Police claims that Mark Duggan was only shot after he opened fire on police are treated with contempt locally. There is no trust in the police, particularly following their lies about the deaths of Jean Charles de Menezes in 2005 and Ian Tomlinson last year as well as many other incidences, including the framing of Winston Silcott and the ’Tottenham Three’ during the Broadwater Farm riots of 1985.
Nor is there any confidence in the Independent Police Complaints Commission (IPCC) to carry out an independent investigation. In fact on Sunday evening the Guardian reported that “reliable sources” said that a bullet that lodged in a police radio, police ’evidence’ of Duggan’s firing, was a police issue bullet.
“The early suggestion from the IPCC was that the Met officers had returned fire after someone in the minicab opened fire.” The IPCC has so far refused to comment.
As the Socialist Party demanded after the death of Smiley Culture earlier this year, a genuinely independent inquiry is required, made up of elected representatives from the local trade unions, community organisations and especially the youth.
It should be allowed full access to all involved in the police operations that led to the death and take all the evidence it requires to reach a conclusion.

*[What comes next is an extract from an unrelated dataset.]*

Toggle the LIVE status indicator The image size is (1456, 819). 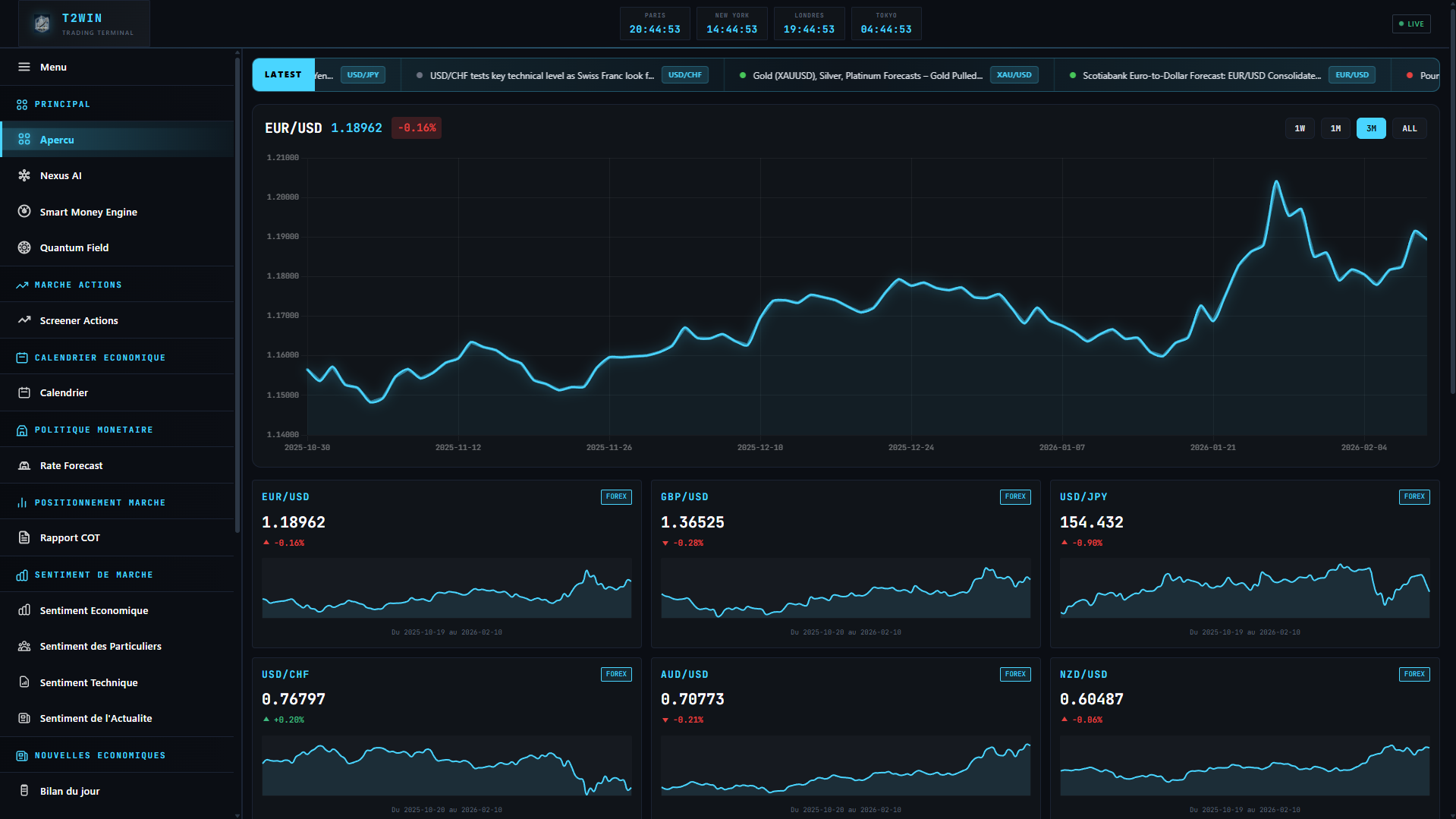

Widespread anger towards police
The vast majority of people do not condone the riots and condemn the burning of homes, post offices and council services. There is widespread anger that the police did not act effectively to defend people’s homes and local small businesses and shops.

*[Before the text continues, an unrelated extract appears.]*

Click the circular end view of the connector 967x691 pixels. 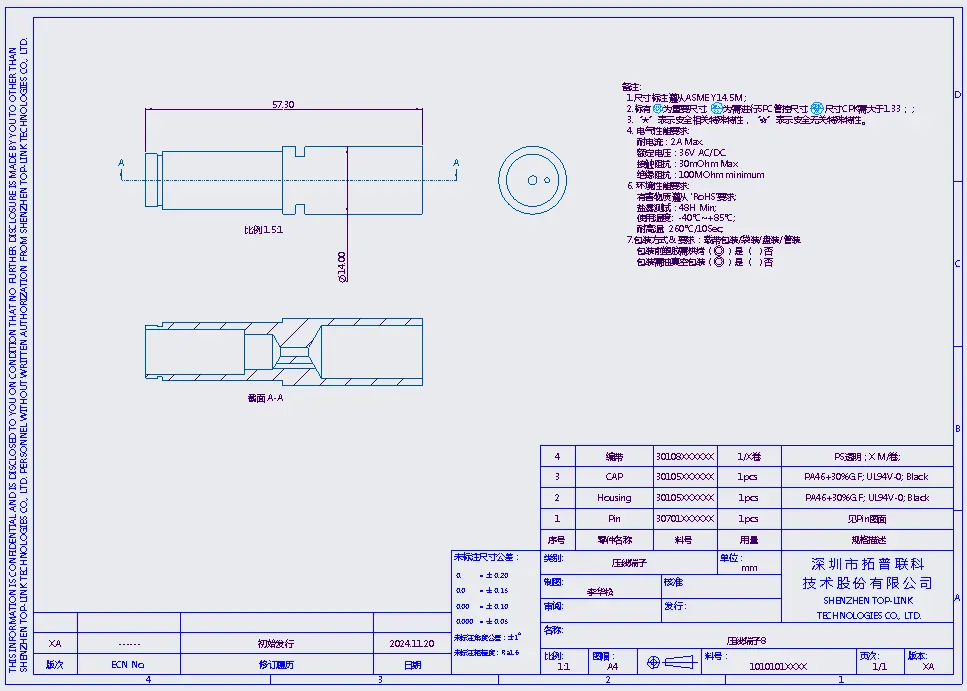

Given how widely predicted rioting was, there was also anger that police were not prepared to protect local areas. Many blamed government cuts to police services.
Paul Deller from the Metropolitan Police Federation said: “Morale among the police officers dealing with this incident, and within the police service as a whole, is at its lowest level ever due to the constant attacks on them by the Home Secretary and the government in the form of the reviews into police pay and conditions.”
A trainee nursery assistant complained that only now, after the riots, when she and many others have lost friends to gun and knife crime over recent years, has there been so much interest in the area.
One young unemployed man who had attended the police station protest in Tottenham complained that media footage gave the impression that only black people had attended.
He said the reality was that young people from all sections of the community were represented and he feared the dangers of presenting the situation as ’race riots’.
Following the Murdoch scandal and years of criminalisation of young people the mainstream media is massively discredited in the eyes of young people. In the wake of rioting in other areas of London parts of the media appear to be playing up this false impression that there is a ’race’ element.
Organised, united campaign needed
Rioting, while an understandable reaction of rage to the conditions so many young people face, does not offer a way forward. On the contrary, the destruction of homes and services hugely exacerbates the problems working class people face.
The background to these events is the looting of public services and jobs by the Tory/Lib Dem government. Working class people face the biggest attacks on our living standards since the 1920s.